═════ Records for the exercise ═════

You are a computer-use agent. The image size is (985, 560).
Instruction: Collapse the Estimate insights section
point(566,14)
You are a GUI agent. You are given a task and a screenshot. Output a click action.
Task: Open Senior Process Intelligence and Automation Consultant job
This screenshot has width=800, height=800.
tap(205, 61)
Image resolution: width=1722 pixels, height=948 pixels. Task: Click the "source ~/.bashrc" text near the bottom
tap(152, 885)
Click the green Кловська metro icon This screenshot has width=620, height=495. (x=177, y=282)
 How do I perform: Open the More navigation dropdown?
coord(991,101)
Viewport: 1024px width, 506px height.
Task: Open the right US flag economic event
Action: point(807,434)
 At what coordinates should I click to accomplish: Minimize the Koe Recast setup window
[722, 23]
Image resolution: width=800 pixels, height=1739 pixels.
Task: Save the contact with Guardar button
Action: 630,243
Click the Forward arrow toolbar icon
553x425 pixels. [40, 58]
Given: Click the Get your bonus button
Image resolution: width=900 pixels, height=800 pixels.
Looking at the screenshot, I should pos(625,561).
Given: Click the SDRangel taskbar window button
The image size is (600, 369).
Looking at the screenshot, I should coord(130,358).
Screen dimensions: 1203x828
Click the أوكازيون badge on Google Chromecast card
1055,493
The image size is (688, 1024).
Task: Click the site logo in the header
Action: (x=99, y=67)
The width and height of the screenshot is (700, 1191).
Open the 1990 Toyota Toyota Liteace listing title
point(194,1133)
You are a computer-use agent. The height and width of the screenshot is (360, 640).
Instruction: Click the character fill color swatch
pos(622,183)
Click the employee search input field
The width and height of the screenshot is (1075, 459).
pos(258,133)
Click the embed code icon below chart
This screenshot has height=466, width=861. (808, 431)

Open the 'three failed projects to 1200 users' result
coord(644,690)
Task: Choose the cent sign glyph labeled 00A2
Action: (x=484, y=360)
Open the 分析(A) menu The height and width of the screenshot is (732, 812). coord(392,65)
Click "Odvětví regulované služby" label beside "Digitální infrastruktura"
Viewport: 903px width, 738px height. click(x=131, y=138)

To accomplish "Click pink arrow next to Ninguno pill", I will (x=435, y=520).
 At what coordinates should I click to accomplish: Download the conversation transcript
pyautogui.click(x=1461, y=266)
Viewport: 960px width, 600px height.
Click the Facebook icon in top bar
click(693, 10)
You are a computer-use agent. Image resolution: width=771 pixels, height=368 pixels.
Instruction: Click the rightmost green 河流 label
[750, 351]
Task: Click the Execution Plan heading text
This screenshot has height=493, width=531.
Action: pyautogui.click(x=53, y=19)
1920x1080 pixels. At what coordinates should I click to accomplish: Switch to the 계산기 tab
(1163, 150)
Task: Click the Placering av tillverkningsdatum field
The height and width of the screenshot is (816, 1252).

═════

Repeat exactly the lines of the records from the one containing "Task: Click the Execution Plan heading text" to the last, and include no line outside that stretch.

** Solution for this exercise **
Task: Click the Execution Plan heading text
This screenshot has height=493, width=531.
Action: pyautogui.click(x=53, y=19)
1920x1080 pixels. At what coordinates should I click to accomplish: Switch to the 계산기 tab
(1163, 150)
Task: Click the Placering av tillverkningsdatum field
The height and width of the screenshot is (816, 1252).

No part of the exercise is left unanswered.